There are 2 types if flex spending cards. The first is what we usually refer to as NPSL, charge cards like Amex Platinum, Gold, Green, etc. The second are standard revolvers where the card issuer will actually allow you to go over your limit, essentially a soft credit limit.
I would take them reporting their Savor One as a flex account to mean that they'll allow charges over the limit. What is unclear to me is if there is a ut% impact with it reporting this way.












Scoring impact is same as any other maxed out card
There are no exemptions from scoring penalty just because card may be Visa Infinite or Mastercard World Elite
It's dog and pony show, really.
If you happen to go over the limit. The amount that did go over has to be paid on the next statement date. But dont go there as it will be listed as maxed out as others have noted.

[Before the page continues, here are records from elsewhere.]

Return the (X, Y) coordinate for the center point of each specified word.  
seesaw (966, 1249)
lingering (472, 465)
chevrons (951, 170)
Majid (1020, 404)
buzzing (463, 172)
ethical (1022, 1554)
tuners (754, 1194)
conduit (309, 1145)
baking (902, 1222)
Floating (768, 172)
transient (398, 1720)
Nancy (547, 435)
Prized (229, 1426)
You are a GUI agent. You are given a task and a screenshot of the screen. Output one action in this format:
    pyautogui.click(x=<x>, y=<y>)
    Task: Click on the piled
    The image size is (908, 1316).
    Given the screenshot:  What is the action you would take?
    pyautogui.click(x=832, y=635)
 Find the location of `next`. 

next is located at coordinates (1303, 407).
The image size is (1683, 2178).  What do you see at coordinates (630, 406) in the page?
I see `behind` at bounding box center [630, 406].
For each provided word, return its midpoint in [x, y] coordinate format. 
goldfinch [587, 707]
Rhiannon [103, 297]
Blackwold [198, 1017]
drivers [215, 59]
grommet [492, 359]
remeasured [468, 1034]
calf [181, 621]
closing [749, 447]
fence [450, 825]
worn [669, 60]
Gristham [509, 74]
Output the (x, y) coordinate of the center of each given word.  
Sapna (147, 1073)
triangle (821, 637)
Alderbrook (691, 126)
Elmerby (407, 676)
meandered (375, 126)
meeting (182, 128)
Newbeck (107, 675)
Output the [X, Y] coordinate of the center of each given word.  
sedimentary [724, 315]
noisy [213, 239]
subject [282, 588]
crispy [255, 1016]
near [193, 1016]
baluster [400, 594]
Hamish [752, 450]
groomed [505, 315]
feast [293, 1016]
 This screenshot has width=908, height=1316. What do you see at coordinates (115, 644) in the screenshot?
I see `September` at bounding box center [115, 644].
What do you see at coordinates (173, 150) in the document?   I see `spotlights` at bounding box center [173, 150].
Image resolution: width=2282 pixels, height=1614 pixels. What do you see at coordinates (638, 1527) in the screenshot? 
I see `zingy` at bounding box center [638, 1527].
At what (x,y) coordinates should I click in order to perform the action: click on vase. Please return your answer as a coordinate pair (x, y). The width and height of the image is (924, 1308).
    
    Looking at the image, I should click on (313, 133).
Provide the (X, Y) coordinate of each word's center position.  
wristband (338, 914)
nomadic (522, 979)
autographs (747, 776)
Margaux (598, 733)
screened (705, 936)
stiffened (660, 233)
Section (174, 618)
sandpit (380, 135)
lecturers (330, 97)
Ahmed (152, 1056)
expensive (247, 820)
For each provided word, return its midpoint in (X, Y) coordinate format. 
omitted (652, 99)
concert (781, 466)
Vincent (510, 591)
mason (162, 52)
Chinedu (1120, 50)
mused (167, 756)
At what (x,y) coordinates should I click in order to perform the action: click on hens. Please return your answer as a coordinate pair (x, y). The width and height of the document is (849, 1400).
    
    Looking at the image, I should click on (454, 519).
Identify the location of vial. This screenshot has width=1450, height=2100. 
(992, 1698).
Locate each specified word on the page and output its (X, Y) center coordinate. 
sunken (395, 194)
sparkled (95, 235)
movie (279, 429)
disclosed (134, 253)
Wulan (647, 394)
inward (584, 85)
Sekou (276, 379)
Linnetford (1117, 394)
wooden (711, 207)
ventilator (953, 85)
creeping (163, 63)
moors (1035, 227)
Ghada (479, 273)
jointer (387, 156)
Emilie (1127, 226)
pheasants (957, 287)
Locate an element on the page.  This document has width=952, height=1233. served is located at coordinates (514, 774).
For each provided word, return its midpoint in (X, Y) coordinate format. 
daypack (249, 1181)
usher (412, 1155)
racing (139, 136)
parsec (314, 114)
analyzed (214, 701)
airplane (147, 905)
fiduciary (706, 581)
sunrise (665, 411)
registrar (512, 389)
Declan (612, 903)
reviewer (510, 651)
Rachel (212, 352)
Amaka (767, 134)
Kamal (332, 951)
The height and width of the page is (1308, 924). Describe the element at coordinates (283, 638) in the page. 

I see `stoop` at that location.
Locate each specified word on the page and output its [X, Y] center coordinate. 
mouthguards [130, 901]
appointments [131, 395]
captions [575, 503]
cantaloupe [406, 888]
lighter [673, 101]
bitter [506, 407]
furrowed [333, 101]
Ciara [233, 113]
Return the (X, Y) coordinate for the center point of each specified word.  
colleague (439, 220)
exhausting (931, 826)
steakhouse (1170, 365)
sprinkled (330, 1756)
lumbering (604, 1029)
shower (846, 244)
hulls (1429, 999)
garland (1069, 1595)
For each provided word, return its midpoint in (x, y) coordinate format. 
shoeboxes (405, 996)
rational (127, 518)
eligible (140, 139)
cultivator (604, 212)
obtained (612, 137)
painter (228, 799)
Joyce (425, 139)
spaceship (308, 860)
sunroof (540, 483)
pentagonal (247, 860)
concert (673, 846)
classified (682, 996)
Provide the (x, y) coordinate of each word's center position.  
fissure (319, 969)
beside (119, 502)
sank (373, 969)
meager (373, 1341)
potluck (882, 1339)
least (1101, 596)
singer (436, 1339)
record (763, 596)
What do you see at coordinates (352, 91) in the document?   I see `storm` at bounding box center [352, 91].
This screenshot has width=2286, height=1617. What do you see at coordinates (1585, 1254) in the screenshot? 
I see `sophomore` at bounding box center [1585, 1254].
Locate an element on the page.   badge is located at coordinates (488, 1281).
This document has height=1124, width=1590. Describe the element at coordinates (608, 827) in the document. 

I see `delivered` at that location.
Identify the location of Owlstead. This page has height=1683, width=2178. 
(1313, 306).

@doredeb wrote:I opened a Savor One in January and it just reported to the CB's for the first time. I noticed that while my other cards say "credit card" on my reports, the Savor One is listed as a "flexible spending credit card." Has anyone else noticed this designation...and what's the difference? Just curious.
Just for clarification, the Savor One is not a credit step card correct?
@Anonymous wrote:
@doredeb wrote:I opened a Savor One in January and it just reported to the CB's for the first time. I noticed that while my other cards say "credit card" on my reports, the Savor One is listed as a "flexible spending credit card." Has anyone else noticed this designation...and what's the difference? Just curious.
Just for clarification, the Savor One is not a credit step card correct?
No, it is not. Apped on the Capital One site after being pre-qualed, very generous CL.
@doredeb wrote:
@Anonymous wrote:
@doredeb wrote:I opened a Savor One in January and it just reported to the CB's for the first time. I noticed that while my other cards say "credit card" on my reports, the Savor One is listed as a "flexible spending credit card." Has anyone else noticed this designation...and what's the difference? Just curious.
Just for clarification, the Savor One is not a credit step card correct?
No, it is not. Apped on the Capital One site after being pre-qualed, very generous CL.
Hmmm, I never noticed this before. I have Cap One Quicksilver, Savor One, Walmart store card (transferred from Synchrony), and Spark One biz card. Credit Karma says Spark is a business card, Walmart is a "charge card", and QS & Savor One are Flexible spending credit cards. They all work like "regular" credit cards for me with set CL and interest grace periods when paid in full monthly. Likely just weirdness on Cap One's part on how they classify their cards.
@DaveInAZ wrote:
@doredeb wrote:
@Anonymous wrote:
@doredeb wrote:I opened a Savor One in January and it just reported to the CB's for the first time. I noticed that while my other cards say "credit card" on my reports, the Savor One is listed as a "flexible spending credit card." Has anyone else noticed this designation...and what's the difference? Just curious.
Just for clarification, the Savor One is not a credit step card correct?
No, it is not. Apped on the Capital One site after being pre-qualed, very generous CL.
Hmmm, I never noticed this before. I have Cap One Quicksilver, Savor One, Walmart store card (transferred from Synchrony), and Spark One biz card. Credit Karma says Spark is a business card, Walmart is a "charge card", and QS & Savor One are Flexible spending credit cards. They all work like "regular" credit cards for me with set CL and interest grace periods when paid in full monthly. Likely just weirdness on Cap One's part on how they classify their cards.
Yeah CapOne probably has their reasons, I get the idea behind a charge card vs credit. Charge card allows you to spend as much but you have to pay in full at due date meanwhile the credit card allows you to pay balance off with interest over time. I am unsure of the Flexible Spending classification.
Sidenote: I tried imgur for the credit cards in the signature, how did you get yours to display?